● **Work instruction**:
Your job is to print, exactly, the lines in the data below from the line with "The width and" through the line with "Uncheck the Desktop Wallpaper checkbox", both included, and to omit any picture.

● ● ● ●

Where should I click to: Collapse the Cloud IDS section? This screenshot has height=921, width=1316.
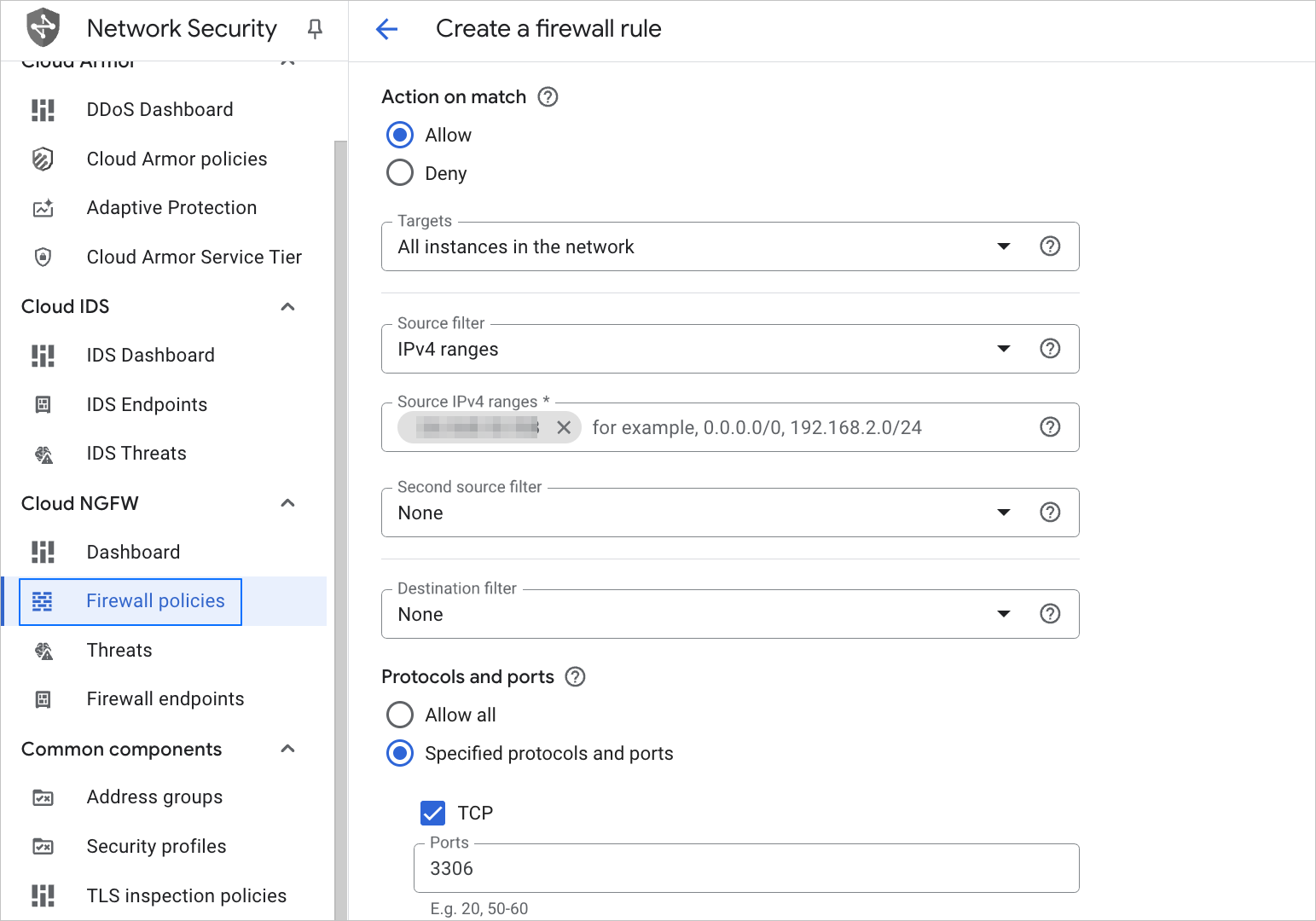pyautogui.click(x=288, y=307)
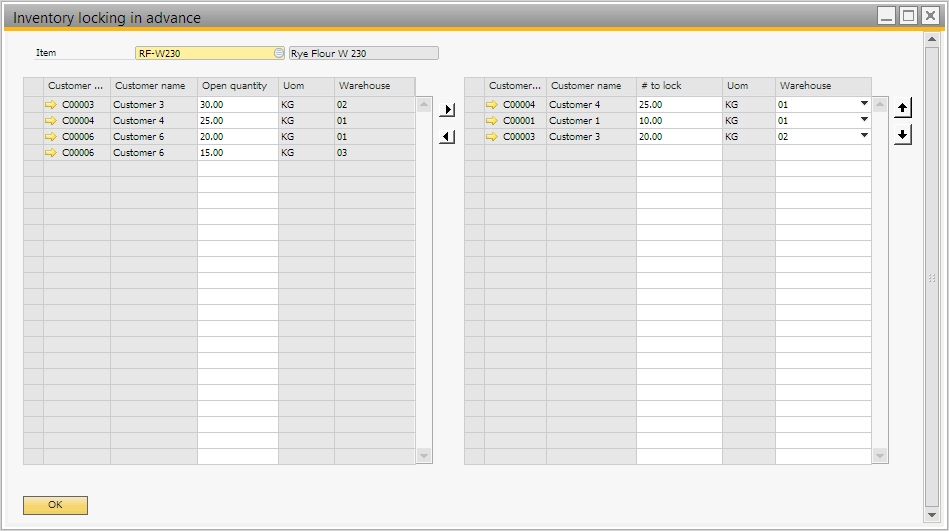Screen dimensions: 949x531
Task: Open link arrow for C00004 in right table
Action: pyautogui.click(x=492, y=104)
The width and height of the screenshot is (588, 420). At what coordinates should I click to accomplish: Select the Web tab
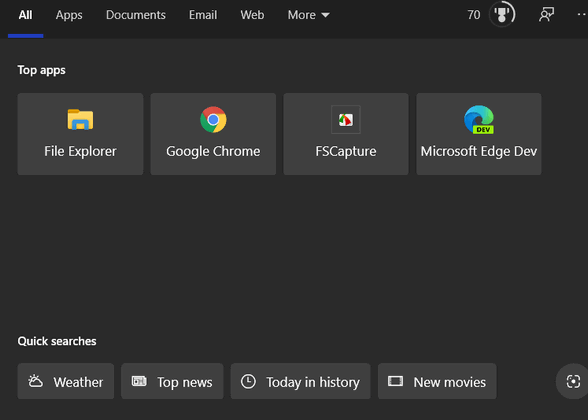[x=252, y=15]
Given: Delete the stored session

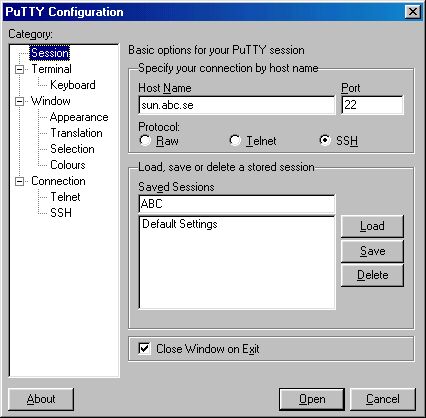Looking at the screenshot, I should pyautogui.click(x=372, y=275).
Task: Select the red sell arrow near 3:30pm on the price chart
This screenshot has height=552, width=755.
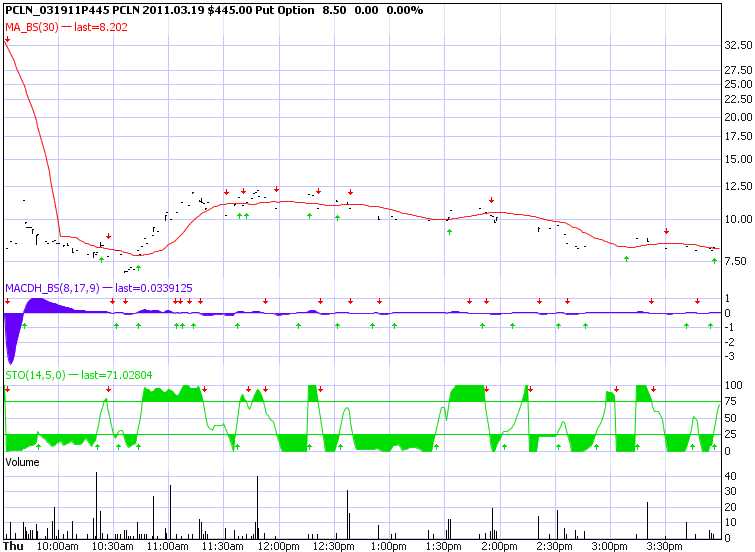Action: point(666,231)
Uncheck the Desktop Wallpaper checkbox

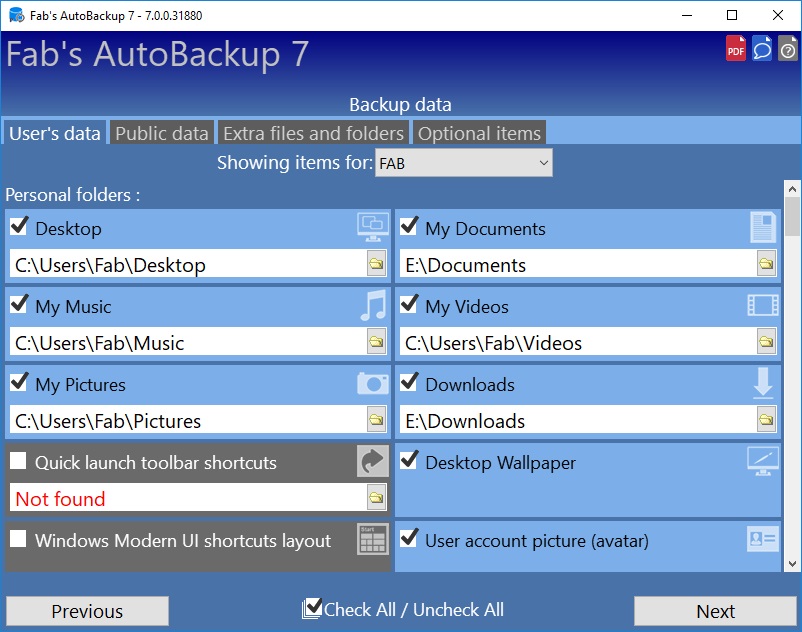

● ● ● ●

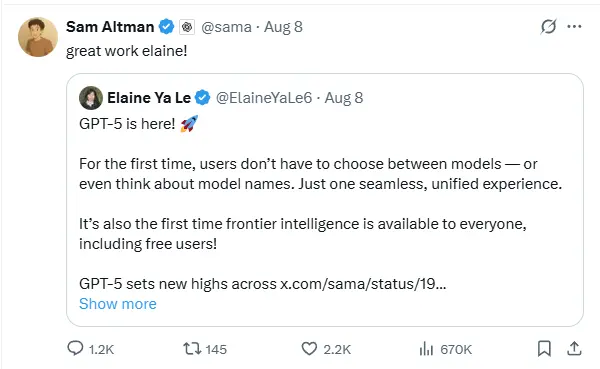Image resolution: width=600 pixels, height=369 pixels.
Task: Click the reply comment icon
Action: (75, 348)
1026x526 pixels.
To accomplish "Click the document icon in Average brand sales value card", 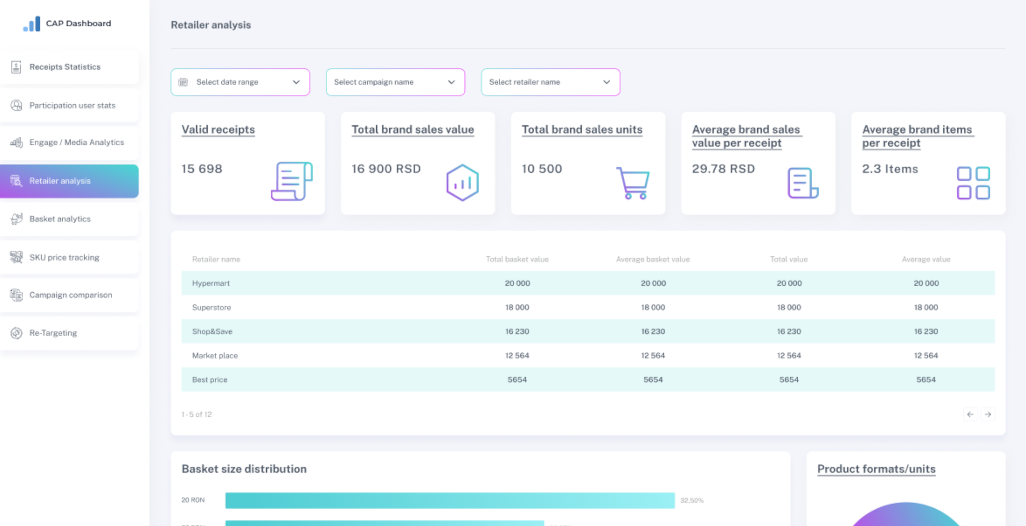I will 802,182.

● ● ● ●

● **Task answer**:
The width and height of the screenshot is (588, 420). At what coordinates should I click to accomplish: Select the Web tab
[x=252, y=15]
Given: Delete the stored session

Looking at the screenshot, I should pyautogui.click(x=372, y=275).
Task: Select the red sell arrow near 3:30pm on the price chart
This screenshot has height=552, width=755.
Action: point(666,231)
Uncheck the Desktop Wallpaper checkbox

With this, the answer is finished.